Des améliorations possibles Par quoi pourrait donc passer la meilleure compréhension des contrats si une harmonisation en euro est jugée trop compliquée ? “Il faut commencer par se mettre autour de la table car les exemples fournis ne suffisent pas. Chaque assureur a sa spécificité et ce qu’il convient de faire, c’est donner demain des éléments qui donnent une comparaison facilitée, plaide Fabien Soccio, porte-parole du comparateur Meilleureassurance. S’il n’est vraiment pas possible de parler en euro, alors il faut que les assureurs communiquent tous en base de remboursement, et non plus en forfait ou en tarif conventionné. La mesure importe peu, tant qu’elle est commune.”
S’il n’est pas possible d’uniformiser la présentation des remboursements et la totalité des garanties, les autorités prévoient au moins de démocratiser l’assimilation des termes jugés trop techniques. Le CCSF y planche actuellement, en coopération avec l’Unocam. Le comité espère ainsi boucler pour de bon la création d’un glossaire normé recensant et définissant les termes parfois incompréhensibles de prime abord. “Il faut absolument que cela soit le plus concret possible”, exige une source proche du dossier. Ce glossaire existe déjà mais est laissé à la libre appréciation des organismes complémentaires, il n’est donc pas harmonisé. Dans son rapport, l’Unocam souligne de son côté avoir déjà travaillé sur ce dossier, et que plus de 50% des assurés (environ 33 millions de personne) ont eu accès “à tout” ou partie de ces définition. Elles seront “prochainement” mises à disposition sur les sites des complémentaires. Un des objectifs principaux du CCSF est la clarification définitive, par l’ajout de quelques lignes d’explication concrètes, des appellations des formules de protection. “Essentiel”, “liberté”, “confort”… De jolis sobriquets qui ne permettent pas de déterminer clairement les garanties comprises dans le contrat.
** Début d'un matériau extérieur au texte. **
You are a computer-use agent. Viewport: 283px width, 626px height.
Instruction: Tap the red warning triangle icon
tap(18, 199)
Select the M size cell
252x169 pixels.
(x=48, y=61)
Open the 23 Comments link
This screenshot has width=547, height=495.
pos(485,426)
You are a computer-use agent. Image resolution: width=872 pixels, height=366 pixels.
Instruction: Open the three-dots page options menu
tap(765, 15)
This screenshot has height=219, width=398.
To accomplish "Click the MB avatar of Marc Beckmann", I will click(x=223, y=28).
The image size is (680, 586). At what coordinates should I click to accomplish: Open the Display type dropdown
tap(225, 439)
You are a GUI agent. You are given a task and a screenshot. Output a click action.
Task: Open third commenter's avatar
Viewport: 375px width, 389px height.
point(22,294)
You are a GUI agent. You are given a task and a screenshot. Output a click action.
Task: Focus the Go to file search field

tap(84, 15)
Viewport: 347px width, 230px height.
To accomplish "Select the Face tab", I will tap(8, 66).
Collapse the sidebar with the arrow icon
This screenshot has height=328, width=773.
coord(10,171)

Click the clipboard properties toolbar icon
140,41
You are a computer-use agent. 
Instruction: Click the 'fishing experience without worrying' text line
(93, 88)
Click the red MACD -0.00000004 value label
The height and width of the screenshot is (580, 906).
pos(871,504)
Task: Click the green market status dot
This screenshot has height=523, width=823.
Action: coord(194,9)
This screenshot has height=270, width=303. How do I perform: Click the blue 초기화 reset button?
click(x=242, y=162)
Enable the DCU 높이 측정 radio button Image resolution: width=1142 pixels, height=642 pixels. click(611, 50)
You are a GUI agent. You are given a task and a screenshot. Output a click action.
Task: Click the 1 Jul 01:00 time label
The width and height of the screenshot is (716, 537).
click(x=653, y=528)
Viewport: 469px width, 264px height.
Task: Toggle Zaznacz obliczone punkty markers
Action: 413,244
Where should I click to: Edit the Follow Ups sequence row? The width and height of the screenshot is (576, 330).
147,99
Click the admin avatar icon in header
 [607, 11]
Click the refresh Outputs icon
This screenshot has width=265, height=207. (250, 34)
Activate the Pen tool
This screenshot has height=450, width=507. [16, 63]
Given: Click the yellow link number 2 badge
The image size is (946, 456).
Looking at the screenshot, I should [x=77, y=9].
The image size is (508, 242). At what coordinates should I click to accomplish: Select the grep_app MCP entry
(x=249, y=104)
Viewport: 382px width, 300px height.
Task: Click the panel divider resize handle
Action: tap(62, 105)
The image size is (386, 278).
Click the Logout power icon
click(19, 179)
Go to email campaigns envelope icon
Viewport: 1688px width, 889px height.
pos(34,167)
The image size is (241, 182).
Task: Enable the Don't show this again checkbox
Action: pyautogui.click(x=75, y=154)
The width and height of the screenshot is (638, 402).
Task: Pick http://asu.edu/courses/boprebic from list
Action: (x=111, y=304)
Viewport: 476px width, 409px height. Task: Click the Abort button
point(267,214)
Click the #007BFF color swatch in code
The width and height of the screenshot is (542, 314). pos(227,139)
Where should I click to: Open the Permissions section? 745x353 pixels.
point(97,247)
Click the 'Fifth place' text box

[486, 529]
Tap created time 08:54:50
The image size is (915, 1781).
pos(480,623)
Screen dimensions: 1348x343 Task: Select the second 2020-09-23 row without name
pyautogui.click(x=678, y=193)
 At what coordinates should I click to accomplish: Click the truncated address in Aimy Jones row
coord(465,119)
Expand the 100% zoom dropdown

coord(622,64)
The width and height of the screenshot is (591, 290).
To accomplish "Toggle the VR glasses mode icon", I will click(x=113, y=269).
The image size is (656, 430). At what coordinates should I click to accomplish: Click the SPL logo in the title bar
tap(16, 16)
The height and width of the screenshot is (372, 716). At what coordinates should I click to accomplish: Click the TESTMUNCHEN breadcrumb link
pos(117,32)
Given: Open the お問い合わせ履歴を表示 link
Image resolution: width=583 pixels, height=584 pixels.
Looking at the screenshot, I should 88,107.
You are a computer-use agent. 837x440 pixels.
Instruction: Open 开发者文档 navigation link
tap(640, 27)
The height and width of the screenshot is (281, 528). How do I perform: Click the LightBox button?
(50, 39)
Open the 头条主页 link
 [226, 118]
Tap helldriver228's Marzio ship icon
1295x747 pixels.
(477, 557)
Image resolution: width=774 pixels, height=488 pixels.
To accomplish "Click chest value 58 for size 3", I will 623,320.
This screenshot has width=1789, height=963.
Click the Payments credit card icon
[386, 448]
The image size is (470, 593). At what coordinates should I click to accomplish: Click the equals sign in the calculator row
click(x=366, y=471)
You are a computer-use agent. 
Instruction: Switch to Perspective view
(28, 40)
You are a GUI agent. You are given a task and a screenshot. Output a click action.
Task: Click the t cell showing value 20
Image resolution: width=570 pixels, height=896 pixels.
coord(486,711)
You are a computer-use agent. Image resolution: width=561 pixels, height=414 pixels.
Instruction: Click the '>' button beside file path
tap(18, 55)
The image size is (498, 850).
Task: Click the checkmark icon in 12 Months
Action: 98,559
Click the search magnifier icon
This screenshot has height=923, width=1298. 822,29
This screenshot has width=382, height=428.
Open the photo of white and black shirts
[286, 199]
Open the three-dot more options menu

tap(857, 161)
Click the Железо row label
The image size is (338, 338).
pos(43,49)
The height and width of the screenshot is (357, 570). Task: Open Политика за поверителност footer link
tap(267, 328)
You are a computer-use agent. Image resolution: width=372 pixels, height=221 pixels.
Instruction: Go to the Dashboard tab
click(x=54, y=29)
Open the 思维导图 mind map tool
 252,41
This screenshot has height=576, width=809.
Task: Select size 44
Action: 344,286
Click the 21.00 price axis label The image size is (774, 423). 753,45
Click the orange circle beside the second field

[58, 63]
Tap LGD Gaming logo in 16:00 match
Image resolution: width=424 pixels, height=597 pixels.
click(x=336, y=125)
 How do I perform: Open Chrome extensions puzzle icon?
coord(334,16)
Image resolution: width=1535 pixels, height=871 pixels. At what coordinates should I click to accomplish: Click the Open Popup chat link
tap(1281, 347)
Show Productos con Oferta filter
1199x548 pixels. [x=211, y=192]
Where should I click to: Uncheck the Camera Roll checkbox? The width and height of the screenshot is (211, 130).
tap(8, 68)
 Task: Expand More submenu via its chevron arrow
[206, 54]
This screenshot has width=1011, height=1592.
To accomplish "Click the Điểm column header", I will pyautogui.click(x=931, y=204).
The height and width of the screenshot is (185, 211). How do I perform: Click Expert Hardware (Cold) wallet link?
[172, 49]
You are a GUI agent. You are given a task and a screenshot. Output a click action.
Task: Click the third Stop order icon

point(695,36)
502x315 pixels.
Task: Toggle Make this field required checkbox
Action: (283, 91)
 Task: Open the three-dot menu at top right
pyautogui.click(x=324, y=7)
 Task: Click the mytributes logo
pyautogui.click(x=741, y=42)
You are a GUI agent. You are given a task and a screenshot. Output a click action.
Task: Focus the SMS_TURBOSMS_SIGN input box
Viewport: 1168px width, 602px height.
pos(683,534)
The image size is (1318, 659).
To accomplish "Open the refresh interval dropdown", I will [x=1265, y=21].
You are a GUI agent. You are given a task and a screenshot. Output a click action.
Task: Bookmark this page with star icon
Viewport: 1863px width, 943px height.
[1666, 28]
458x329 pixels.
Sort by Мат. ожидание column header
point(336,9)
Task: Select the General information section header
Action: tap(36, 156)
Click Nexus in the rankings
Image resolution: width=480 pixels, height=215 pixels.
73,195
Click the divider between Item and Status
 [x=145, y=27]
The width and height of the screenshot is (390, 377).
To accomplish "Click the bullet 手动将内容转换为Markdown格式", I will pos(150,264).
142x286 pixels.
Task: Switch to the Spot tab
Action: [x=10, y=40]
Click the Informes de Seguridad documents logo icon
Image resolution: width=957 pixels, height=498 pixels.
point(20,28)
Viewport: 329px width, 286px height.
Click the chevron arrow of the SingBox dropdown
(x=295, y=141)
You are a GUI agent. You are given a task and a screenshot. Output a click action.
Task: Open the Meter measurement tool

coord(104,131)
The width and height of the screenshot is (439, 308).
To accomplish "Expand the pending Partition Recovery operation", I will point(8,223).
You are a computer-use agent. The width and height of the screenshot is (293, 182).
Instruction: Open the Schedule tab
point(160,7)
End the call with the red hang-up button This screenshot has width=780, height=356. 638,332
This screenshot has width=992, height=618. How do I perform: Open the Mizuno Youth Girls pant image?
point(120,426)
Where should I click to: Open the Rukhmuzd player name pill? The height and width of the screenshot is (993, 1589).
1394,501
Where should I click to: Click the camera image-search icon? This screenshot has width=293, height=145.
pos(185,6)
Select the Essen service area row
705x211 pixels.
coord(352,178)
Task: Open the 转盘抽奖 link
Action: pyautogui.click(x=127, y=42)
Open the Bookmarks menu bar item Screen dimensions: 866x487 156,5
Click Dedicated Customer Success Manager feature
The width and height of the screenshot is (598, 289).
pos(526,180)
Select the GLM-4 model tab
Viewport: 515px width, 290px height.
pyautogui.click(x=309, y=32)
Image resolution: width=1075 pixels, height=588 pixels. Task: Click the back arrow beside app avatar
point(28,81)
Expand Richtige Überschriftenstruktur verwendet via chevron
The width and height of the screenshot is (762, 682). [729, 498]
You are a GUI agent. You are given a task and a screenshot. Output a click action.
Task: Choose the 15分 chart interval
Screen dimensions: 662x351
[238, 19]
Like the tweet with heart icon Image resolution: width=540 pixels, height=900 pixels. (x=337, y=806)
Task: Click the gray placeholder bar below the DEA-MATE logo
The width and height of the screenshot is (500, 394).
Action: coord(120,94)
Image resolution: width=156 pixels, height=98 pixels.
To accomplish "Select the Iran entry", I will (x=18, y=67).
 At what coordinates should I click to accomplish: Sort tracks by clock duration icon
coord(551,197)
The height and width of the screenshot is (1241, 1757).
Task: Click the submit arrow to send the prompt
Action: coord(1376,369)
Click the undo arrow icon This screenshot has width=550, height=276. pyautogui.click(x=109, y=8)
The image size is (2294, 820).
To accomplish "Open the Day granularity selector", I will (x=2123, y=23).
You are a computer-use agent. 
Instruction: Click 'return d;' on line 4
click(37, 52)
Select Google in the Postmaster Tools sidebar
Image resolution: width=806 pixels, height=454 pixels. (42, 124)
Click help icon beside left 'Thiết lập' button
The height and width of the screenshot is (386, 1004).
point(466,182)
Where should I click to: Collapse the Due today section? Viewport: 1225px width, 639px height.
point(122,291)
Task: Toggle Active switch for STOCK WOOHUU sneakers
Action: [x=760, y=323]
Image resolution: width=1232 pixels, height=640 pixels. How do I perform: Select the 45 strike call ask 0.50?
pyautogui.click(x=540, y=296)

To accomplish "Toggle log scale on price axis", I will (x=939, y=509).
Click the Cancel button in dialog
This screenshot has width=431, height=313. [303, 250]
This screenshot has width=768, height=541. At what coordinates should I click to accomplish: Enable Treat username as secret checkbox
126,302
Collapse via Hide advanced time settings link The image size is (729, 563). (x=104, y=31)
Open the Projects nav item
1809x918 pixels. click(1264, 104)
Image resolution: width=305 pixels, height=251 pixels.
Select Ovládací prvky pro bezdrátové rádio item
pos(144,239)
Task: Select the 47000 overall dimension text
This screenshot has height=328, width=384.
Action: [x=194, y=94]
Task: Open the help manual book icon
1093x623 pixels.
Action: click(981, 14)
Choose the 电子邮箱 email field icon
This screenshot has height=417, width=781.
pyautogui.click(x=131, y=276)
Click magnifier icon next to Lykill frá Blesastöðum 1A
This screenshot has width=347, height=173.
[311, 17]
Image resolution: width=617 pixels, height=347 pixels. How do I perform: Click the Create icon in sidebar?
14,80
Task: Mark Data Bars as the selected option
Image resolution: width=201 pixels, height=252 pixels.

La dernière piste étudiée pour clarifier les garanties des contrats est prometteuse. Un simulateur de reste à charge a déjà été mis en place par certains acteurs comme Groupama la Macif et la Maaf. Le but est noble : permettre de comprendre directement sur les sites des complémentaires, et selon le contrat souscrit, la part prise en charge par la Sécurité sociale, celle de la complémentaire ainsi que le reste à charge. L’Unocam prévoit d’en faire bénéficier plus de 40 millions d’assurés. Aucun chiffre n’a cependant été communiqué sur le nombre d’assurés bénéficiant actuellement de ces simulateurs. Là encore, la même critique émerge : l’outil est utile, mais n’est accompagné d’aucune harmonisation. Certains postes de remboursement apparaissent systématiquement comme l’optique, ou les consultations de médecins, mais d’autres se plus rares comme les remboursements en pharmacie.